Moderat

It’s modd-uh-rat, not mode-rat, pronunciation fans. And it’s the second melding of the mighty, festival-shredding electronics of Gernot Bronsert and Sebastian Szary’s Modeselektor with the woozy, little-boy-lost theatrics of Sascha Ring. The trio’s first full-length landed in 2009, before Ring had made the artistic leap of faith that was The Devil’s Walk, and before Modeselektor had gone off and had babies (via a visit to Monkeytown). II arrives four years later – an age in electronic music – and the emphasis is on refinement and unity rather than reinvention.

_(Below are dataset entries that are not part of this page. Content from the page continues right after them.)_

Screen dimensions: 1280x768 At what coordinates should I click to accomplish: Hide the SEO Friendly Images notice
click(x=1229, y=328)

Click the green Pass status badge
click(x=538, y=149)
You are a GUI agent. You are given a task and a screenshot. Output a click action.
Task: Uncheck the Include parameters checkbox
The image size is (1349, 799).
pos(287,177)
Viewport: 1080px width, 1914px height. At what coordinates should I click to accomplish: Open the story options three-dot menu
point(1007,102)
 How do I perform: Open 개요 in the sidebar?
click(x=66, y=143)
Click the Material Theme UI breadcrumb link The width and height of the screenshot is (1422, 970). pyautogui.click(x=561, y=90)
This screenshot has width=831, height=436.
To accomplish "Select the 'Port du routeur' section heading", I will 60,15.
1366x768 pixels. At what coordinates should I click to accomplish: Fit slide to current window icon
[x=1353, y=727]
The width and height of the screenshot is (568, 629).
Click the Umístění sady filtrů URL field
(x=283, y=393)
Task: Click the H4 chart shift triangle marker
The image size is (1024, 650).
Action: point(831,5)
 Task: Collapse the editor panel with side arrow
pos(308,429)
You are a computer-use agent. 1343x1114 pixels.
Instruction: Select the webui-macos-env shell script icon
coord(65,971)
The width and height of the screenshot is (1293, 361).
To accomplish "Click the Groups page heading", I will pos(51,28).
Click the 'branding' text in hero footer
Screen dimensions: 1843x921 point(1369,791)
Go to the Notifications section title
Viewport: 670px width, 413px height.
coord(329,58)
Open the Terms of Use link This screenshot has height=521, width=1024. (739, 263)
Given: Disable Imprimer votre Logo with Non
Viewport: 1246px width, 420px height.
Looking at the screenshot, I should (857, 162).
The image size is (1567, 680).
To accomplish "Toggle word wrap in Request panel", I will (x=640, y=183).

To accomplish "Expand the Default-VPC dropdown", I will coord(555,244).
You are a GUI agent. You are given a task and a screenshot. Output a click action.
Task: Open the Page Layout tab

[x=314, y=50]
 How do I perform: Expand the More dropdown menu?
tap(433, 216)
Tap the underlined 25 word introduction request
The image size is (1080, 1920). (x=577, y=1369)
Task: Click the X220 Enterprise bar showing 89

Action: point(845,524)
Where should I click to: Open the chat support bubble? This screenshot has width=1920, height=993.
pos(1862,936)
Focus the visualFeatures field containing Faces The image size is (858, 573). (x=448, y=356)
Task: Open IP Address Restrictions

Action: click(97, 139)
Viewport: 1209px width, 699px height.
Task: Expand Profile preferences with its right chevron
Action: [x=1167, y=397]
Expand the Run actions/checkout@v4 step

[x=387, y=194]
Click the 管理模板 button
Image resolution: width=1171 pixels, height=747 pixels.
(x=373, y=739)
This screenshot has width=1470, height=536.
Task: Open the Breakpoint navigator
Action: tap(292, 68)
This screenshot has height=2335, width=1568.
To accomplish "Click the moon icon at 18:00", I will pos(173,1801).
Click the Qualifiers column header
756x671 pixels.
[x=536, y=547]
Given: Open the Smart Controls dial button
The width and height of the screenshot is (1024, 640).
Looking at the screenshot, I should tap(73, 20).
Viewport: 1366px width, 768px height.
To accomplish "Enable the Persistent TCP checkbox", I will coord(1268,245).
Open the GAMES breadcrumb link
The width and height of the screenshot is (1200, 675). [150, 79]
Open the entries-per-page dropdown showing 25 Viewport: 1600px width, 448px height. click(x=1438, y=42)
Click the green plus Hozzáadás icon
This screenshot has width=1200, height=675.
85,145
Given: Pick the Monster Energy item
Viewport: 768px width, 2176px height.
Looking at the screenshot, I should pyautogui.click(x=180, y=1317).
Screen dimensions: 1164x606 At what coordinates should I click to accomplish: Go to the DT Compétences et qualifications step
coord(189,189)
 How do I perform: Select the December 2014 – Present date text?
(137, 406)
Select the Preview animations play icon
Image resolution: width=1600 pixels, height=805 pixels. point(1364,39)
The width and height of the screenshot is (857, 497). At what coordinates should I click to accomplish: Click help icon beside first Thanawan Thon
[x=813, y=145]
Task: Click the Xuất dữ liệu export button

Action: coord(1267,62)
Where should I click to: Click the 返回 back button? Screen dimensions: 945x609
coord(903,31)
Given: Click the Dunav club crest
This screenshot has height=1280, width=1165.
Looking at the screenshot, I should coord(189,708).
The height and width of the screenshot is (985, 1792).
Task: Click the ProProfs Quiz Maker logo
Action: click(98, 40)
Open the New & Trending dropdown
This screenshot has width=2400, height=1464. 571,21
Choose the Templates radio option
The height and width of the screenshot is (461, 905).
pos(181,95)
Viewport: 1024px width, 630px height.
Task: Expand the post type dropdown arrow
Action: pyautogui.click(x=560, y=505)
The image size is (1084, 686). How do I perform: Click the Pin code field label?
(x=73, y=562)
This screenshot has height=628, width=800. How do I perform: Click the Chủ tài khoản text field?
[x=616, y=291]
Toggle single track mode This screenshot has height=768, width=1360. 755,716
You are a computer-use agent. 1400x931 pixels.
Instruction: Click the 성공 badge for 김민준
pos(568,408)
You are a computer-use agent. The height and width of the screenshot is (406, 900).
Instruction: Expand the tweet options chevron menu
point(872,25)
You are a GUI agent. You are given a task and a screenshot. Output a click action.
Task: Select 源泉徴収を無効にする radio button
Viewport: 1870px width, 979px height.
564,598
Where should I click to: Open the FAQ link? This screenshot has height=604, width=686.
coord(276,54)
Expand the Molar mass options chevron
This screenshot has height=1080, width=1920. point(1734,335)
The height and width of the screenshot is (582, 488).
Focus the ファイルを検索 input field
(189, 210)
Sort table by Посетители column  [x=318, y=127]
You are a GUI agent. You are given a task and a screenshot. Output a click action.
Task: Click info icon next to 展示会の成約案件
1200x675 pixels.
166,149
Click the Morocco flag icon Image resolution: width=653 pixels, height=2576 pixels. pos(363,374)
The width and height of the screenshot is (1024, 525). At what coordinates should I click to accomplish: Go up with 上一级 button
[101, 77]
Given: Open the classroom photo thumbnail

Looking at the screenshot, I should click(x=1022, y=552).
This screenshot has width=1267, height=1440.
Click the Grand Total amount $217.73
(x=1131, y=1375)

Leading the charge for Moderat round two is ‘Bad Kingdom’, with verses that clatter along on a monster of a bassline before colliding with a Big Chorus of warm pads. Elsewhere, ‘Let In The Light’ is a beauty, emerging from a thick soup of ambience to provide the record’s beating heart. At the deeper end, you’ve got ‘Milk’. You’ll hear a lot about ‘Milk’ from people like me with bits of scrambled egg in our beards, but we only want what’s best for you: ten of your earth minutes in exchange for a throbbing, textured slow-builder that’s part-way between the heavy hypnosis of say, last year’s VCMG album, and the fussy detailing of Caribou and his ilk. It’s the track on here that sounds the least like either of Moderat’s constituent parts, and is a genuine delight to get lost in, particularly as it gathers a thick web of ambience in its final half.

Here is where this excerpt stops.